In the post-fight interview McGirt would speak the plain honest truth, saying that he’d rather have his fighter be mad at him for a few days because he stopped a fight rather than let him suffer lifetime consequences. It was an admirable and compassionate stance to take. But the real tragedy here was even that wasn’t enough to save Dadashev.
Immediately following the fight Dadashev showed some seriously concerning signs, needing help just to exit the ring on his way to the dressing room before he collapsed and started violently vomiting. At the time ESPN reported that Dadashev had suffered a severe concussion as well as severe dehydration, but that was only a preliminary assessment before they could get Dadashev to a local hospital for evaluation.
Dadashev would soon after be diagnosed with a subdural hematoma, and doctors had to rush him into emergency surgery to relieve pressure on his brain from the internal bleeding. Following the surgery Dadashev was placed into a medically induced coma as they waited for the swelling on his brain to go down.
Unfortunately Dadashev didn’t recover, though, and it was reported today that he had succumb to those injuries and passed away this morning.
As devastating as that news was, there’s also this uneasy feeling of what could’ve been done differently to prevent this disaster.
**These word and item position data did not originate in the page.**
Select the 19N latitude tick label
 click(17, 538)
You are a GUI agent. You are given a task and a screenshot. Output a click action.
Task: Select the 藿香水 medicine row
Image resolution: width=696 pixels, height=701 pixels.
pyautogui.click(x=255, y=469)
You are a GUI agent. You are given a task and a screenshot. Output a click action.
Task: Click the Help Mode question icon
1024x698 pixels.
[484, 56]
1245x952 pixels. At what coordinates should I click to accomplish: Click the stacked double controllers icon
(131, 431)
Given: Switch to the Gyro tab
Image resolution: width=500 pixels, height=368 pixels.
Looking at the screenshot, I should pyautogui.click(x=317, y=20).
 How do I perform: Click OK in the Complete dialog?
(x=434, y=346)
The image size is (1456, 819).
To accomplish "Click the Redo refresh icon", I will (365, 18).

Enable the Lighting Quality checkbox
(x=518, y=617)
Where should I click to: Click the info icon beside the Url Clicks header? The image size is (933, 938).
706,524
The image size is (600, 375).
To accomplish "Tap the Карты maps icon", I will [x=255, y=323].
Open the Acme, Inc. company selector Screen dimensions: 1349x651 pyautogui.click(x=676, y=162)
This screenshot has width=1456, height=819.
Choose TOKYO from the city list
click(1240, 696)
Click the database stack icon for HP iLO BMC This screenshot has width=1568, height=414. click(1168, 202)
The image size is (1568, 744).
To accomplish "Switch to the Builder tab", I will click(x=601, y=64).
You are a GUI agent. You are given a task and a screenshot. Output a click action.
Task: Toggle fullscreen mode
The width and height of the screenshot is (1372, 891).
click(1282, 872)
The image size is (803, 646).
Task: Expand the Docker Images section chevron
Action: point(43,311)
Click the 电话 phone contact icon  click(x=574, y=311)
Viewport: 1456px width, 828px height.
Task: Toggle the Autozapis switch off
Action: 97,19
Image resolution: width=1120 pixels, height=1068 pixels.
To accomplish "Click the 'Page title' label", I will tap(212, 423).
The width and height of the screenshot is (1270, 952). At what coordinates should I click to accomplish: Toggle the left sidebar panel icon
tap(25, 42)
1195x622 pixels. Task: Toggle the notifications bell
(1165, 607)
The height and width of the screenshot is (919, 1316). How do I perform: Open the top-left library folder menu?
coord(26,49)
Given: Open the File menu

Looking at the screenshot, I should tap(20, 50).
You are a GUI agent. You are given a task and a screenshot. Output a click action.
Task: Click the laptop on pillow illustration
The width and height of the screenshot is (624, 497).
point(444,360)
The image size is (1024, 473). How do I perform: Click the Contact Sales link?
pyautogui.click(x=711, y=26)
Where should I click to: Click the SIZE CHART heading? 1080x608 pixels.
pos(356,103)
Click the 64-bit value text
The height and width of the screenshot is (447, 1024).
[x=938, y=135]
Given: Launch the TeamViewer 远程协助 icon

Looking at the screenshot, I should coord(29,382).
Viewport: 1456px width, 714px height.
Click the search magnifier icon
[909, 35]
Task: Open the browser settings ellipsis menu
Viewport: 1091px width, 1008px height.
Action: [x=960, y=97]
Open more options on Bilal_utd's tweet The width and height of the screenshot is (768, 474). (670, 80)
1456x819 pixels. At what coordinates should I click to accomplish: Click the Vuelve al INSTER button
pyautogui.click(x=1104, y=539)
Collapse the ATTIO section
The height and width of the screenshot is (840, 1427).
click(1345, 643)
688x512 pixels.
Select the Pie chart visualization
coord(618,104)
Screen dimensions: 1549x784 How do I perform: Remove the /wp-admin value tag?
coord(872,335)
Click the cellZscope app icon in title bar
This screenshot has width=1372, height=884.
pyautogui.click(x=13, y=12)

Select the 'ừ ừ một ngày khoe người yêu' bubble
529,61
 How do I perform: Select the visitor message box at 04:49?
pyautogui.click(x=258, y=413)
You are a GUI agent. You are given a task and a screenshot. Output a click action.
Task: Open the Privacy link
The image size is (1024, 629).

Sure, hindsight is 20/20, but in all honesty there was no obvious point to stop that fight before it ultimately was. So people might expect that this outcome would be particularly distressing to Dadashev’s trainer Buddy McGirt, who made a hard decision in order to try to save his fighter. And those people would be exactly right.
“It just makes you realize what type of sport we’re in, man,” McGirt told ESPN. “He did everything right in training, no problems, no nothing. My mind is like really running crazy, right now. Like what could I have done differently? But at the end of the day, everything was fine (in training).
“He seemed OK, he was ready, but it’s the sport that we’re in. It just takes one punch, man.”
“I saw him fading and when he came back to the corner (after the 11th round), my mind was already made up,” McGirt said. “I was just asking him out of respect, but my mind was made up. I wasn’t going to let him go out there.”
In boxing we often come across one too many cases of negligence, where fights that obviously should be stopped go on for far too long, and sometimes those fights end in tragedy. This fight, while rough, was not demonstrably more brutal than plenty of other fights I’ve seen in recent years, which only makes the untimely passing of Dadashev all the more difficult wrap my mind around.
This is really a kick in the nuts for the sport, but more importantly, this is a devastating loss for Dadashev’s family and friends. We at BLH extend our deepest sympathies and condolences to Dadashev’s family.